Volvo remains committed to selling 100,000 vehicles in the U.S., but company officials say that goal won’t be achieved until the entire lineup is riding on newly developed platforms.
Volvo expects S90 to draw 15,000 buyers.
ESTEPONA, Spain – Volvo won’t sell 100,000 vehicles in the U.S. as projected this year, but the company remains committed to reaching that goal once all of its models roll out on all-new platforms in the coming two years, executives say.
The Swedish brand’s U.S. deliveries last year cracked the 70,000-unit mark for the first time since 2008 and U.S. sales are up 20% through May this year, according to WardsAuto data. U.S. sales this year will top 84,000 if that momentum continues.
The company has posted growth in excess of 10% per month for the past 10 months, mostly on the strength of its award-winning XC90 large CUV as well as its smaller XC60 CUV, says Anders Robertson, product manager-90 Series cars.
Volvo plans to nurture that growth with the addition of the all-new S90 sedan to the lineup this month. Robertson projects annual sales of about 15,000 units for the new 4-door. The S90 will be followed next year by the V90 Cross Country and V90 wagon variants as well as the XC40 CUV and V40 wagon. Sales of V90 models are projected at about 5,000 units annually in the U.S.
Robertson says the S90 is expected to claim 5% of the luxury-sedan segment, conquesting the Acura RLX, Audi A6,5-Series, Infiniti Q70, Lexus GS and Mercedes-Benz E-Class sedans. Some 150,000 premium-sedan leases expire this year in the U.S., he says, providing ample opportunities for the S90.
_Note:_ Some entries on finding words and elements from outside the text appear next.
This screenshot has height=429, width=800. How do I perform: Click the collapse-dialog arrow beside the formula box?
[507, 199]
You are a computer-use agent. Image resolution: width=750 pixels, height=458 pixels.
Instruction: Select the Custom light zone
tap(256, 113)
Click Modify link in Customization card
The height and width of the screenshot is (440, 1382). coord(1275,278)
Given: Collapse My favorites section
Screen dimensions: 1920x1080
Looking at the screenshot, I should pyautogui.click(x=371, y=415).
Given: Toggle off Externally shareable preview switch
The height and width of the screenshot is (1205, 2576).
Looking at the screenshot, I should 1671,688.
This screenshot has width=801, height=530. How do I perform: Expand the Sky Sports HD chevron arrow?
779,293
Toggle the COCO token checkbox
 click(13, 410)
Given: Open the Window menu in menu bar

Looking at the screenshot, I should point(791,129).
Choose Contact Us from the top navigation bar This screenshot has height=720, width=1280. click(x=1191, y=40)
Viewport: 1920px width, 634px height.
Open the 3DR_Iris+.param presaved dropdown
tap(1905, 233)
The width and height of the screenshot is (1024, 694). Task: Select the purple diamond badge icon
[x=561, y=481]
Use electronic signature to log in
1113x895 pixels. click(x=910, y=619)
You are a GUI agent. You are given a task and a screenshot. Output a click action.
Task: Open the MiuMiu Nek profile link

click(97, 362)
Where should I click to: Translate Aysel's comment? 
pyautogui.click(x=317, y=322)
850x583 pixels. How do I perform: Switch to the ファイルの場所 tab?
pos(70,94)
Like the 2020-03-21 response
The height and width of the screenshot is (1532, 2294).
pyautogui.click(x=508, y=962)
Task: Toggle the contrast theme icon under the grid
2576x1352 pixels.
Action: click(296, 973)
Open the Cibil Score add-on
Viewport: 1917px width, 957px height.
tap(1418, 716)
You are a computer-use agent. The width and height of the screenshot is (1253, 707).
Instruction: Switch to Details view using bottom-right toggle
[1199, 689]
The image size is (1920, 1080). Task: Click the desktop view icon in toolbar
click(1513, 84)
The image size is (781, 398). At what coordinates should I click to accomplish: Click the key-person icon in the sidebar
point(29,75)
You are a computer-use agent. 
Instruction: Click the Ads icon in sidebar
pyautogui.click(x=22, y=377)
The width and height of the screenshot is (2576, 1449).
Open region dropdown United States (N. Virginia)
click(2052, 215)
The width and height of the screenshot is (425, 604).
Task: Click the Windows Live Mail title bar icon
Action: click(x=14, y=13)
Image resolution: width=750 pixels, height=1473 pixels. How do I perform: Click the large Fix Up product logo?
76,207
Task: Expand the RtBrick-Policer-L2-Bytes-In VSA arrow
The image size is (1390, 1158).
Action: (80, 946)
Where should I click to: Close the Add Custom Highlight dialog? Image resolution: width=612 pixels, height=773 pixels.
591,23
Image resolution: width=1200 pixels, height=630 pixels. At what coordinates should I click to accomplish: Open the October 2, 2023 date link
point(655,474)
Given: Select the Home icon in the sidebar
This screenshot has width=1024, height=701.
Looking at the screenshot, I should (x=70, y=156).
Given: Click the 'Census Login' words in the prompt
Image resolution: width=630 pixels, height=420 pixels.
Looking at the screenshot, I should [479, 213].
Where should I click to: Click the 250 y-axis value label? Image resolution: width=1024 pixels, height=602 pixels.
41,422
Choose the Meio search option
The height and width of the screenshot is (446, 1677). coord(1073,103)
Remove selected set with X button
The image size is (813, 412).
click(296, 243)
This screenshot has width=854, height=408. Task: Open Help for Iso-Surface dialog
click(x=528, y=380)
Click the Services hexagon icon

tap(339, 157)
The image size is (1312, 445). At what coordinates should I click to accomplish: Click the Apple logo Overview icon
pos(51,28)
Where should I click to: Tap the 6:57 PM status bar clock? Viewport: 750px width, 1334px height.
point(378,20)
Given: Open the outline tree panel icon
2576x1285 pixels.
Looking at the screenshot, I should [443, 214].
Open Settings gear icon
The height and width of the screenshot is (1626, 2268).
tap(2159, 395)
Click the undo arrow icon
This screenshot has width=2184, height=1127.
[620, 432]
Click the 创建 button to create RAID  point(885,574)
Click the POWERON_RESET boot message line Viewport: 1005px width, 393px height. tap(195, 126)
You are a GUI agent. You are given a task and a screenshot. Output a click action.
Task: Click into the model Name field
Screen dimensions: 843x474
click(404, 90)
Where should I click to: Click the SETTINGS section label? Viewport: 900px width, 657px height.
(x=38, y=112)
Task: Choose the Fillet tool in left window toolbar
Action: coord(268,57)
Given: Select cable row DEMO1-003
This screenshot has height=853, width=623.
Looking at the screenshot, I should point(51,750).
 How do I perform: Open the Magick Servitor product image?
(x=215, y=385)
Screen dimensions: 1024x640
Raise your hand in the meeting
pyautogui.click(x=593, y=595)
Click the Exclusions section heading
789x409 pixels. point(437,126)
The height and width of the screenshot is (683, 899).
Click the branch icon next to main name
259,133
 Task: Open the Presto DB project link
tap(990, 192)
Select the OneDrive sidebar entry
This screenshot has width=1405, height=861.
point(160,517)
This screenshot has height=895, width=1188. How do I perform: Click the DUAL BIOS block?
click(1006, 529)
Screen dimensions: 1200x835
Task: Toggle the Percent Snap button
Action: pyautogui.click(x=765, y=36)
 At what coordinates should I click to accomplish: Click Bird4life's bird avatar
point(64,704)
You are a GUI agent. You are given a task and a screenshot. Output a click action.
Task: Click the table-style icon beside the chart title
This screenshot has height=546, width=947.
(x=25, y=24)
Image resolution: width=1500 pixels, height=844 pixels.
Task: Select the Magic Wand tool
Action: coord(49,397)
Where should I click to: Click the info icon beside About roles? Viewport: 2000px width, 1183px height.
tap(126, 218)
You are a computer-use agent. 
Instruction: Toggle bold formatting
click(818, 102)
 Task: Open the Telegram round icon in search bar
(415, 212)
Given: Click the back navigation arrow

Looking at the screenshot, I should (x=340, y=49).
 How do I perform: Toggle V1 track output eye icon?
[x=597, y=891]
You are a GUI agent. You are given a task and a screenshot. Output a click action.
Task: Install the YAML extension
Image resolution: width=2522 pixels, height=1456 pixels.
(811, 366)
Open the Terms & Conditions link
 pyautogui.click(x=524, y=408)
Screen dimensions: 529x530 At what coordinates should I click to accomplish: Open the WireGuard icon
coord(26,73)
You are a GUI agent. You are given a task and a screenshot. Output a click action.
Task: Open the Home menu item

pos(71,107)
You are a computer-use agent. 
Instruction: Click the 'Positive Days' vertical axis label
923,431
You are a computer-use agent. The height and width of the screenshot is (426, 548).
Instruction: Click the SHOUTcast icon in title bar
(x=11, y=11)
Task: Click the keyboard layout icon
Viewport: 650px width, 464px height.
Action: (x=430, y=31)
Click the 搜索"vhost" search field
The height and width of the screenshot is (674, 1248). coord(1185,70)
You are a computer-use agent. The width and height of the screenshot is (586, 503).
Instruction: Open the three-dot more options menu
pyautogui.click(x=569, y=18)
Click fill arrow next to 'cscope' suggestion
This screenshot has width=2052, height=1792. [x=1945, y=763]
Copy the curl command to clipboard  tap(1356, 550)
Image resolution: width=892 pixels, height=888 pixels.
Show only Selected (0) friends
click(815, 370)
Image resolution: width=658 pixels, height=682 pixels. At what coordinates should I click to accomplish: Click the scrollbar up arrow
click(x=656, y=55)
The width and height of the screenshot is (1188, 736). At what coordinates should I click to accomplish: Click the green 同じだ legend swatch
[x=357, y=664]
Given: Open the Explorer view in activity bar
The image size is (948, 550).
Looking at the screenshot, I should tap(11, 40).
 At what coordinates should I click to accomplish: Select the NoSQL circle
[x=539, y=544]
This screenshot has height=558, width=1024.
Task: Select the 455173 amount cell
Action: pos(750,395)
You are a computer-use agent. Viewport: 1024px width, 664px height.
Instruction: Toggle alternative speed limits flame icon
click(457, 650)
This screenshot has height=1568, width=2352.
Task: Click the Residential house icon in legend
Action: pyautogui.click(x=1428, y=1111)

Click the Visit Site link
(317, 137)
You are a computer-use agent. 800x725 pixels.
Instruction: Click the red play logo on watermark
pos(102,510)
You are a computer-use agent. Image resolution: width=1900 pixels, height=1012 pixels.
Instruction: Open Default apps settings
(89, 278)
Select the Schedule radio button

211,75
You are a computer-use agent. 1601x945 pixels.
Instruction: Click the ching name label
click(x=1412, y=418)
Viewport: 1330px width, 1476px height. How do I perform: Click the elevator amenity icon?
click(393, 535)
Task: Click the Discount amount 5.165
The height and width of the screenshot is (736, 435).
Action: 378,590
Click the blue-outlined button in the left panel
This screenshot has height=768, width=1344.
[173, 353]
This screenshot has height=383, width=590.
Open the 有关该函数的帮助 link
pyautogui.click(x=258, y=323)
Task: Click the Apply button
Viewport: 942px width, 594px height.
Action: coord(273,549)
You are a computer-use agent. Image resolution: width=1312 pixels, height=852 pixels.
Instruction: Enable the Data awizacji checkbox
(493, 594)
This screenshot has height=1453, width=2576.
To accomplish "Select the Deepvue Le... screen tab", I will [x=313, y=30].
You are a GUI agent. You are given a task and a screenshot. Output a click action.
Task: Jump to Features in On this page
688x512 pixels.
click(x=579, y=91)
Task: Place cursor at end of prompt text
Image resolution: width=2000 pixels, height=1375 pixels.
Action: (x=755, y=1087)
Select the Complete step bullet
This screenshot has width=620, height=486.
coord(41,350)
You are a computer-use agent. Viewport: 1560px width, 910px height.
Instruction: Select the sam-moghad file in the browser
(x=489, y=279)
If XC90 sales are any indication, S90 volume should strengthen in 2017 when the powerful T8 gasoline-electric hybrid model arrives. Peter Mertens, senior vice president-R&D, says T8 sales represent about 20% of XC90 volume, far exceeding the company’s original projection the T8 would be about 10% of the XC90 mix.
Since 2010 when Volvo was purchased fromby Chinese automaker Zhejiang Geely, the Swedish company has seen substantial investment in two new vehicle architectures, the Scalable Platform Architecture for larger vehicles such as the XC90, S90/V90 and S60, and the Compact Modular Architecture underpinning smaller models such as the XC40 and V40 models. An S40 sedan is not in the product plan.
The front-wheel-drive 40-Series vehicles feature Volvo’s new 1.5L 3-cyl. turbocharged gasoline engine that also will be offered as a plug-in hybrid.
Volvo plans to begin production of its next-generation S60 sedan at its new plant in Ridgeville, SC, when plant construction is completed in late 2018. Battery-electric vehicles based on the CMA and SPA platforms are due in 2019.